The search procedure yielded ten papers, which are summarised in Tables 1 and 2. It was inappropriate to combine findings statistically to produce meaningful outcomes. This was partly due to the small number of quantitative studies identified for inclusion into the review. Primarily, the assessment of the included studies revealed there to be many methodological differences that existed between the studies. This made it difficult to pool studies to determine the effect of perceptions on treatment selection. Therefore, a qualitative synthesis of the findings was undertaking with studies being grouped according to treatment modality and those factors affecting decision-making. Statistical findings from the quantitative studies were used to support the observed findings from the qualitative studies.

5.1. Beliefs underpinning treatment selection for localised prostate cancer

5.1.1. Radical prostatectomy

Patients’ beliefs and other influences in selecting to undergo a radical prostatectomy were clearly reported in nine of the studies [27-35]. Many of the patients perceived their cancer as a localised problem and that the most tangible and definitive method of curing or preventing the disease from spreading was to remove the tumour [27-29, 31, 35]. These findings were also replicated in three of the quantitative studies, which reported that beliefs about the effectiveness of surgery and complete tumour removal were statistically associated with selecting surgery [33-35]. Surgery would also allow for surgeons to be more informed about the nature and extent of the cancer and would provide the patients with more information about their disease [27, 28]. Surgery was considered to have the best evidence base in terms of its efficacy in combating cancer compared to other curative treatment options [31, 32]. Overall, patients believed surgery to be the best and most effective form of treatment. This corresponds with current treatment rates, which show that the majority of patients with LPCa opt for surgery [36].

5.1.2. External beam radiation therapy and brachytherapy

External beam radiation therapy (EBRT) was regarded by most patients as being an inferior treatment option to a radical prostatectomy. This was based on their belief that EBRT provided uncertainty surrounding its ability to cure their cancer [27, 28, 30, 31] through treatment administered externally to the body. Unlike a radical prostatectomy, EBRT was believed to disadvantage the patient by being time-consuming and disruptive to daily life with severe consequential side-effects [27, 28]. Interestingly, some of these side-effects were mistaken for side-effects associated with chemotherapy (e. g. , hair loss, weight loss, vomiting) [27, 28, 30]. It appeared that when patients selected EBRT as their preferred treatment, it was to avoid the negative effects of surgery, i. e. , being less invasive and resulting in fewer side-effects [31, 35]. These beliefs were similar to those held by patients who selected brachytherapy as their preferred treatment. However, like a radical prostatectomy, brachytherapy was believed to provide a ‘direct’ and, therefore, more effective and convenient form of treatment to cure their cancer [31, 34].
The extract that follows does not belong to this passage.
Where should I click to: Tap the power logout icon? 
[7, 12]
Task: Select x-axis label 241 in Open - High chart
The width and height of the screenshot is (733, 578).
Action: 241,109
5.1.3. Active surveillance / watchful waiting

The terms ‘watchful waiting’ were used in some of the papers along with the other active treatment options. Watchful waiting usually refers to a less intense management plan where palliative care is usually provided. These options were rarely considered by patients as a management option for their cancer. They were typically rejected due to patients’ fear about the cancer spreading [31, 33] and their need to be “doing something” active to combat their prostate cancer [28, 31]. Holmboe and Concato [31] suggested that other possible explanations for patients rejecting watchful waiting included fear of death or the inability to monitor cancer progression. Patients who opted for active surveillance perceived their cancer as ‘a very small growth’ and a common disease among men as they get older. These men were accepting of the uncertainty surrounding their disease progression and believed it would be best to endure the severe side-effects of curative treatment only when it was evident that treatment was required [37]. However, this willingness to accept active surveillance as a management option appeared to occur in men whose urologists advocated the view that the disease was not severe and would progress slowly [37].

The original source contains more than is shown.